Installment 2: a bit of aftermath

Suggested accompanying sound track: I Will Survive by Gloria Gaynor

Remission or Cancer Free

I have not heard the word remission with regards to breast cancer. I hear it more with leukemia and other types of cancer. I have been told that I am cancer free. Twice. Hm. It carried more joy the first time. Being the second in the same body part, my skepticism is strong, maybe justified. My son, statistics-minded as he is, on hearing my dismay about my numbers/odds (not really justified because my numbers are objectively good, but feelings have no IQ) reminded me that all these things are “independent variables.” My limbic system isn’t buying it. Yet.

Survivorship

Another word I’ve heard twice now. Curiously, as long as we aren’t dead, aren’t we all survivors? It seems a very low bar with a wide range of conditions. From just hanging on by a thread or a tube, beyond suffering–morphine, to fullness of life (think: building a business, writing books, serving the community, making beautiful art, nurturing one’s family). So it is a weak word packed with powerful baggage. If survival is the goal, quality of life takes a back seat. Continuing to breathe is necessary, but who can sustain that as the only goal? Surviving leaves little room for what comes next. It does mean that one has endured very hard circumstances, not dead yet. This is good.

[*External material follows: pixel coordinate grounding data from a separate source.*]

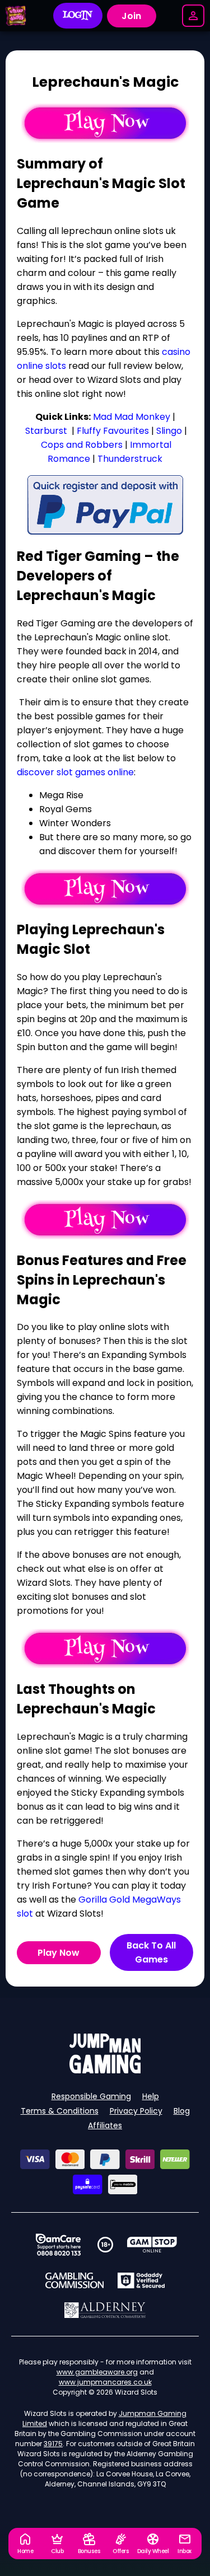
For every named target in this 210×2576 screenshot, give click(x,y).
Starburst (46, 430)
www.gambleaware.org (97, 2372)
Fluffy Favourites (113, 430)
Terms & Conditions (60, 2110)
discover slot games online (75, 772)
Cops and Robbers (82, 444)
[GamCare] (58, 2245)
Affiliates (105, 2125)
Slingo (169, 430)
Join (131, 16)
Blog (182, 2110)
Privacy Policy (136, 2110)
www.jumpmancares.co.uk (105, 2382)
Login (77, 15)
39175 (53, 2443)
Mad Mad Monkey (131, 416)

As for cancer, I will be surviving* for at minimum the next ten years, or until I don’t. There will be regular check up appointments, daily pills that go after every molecule of estrogen in my body, future surgery (who knew silicone implants have a shelf life?), and wondering if what they’ve told me is true; today I am cancer free. Sort of. I am not free from treating cancer. I am not free from surviving. I am not “free to go.”

*Note: I will do better than survive. I train at a gym (Power Strength Training Systems) where my favorite workout is called Thrive. Bless them richly for that title. Active cancer treatment has meant earning my survival. Now it’s time to move on to thrival.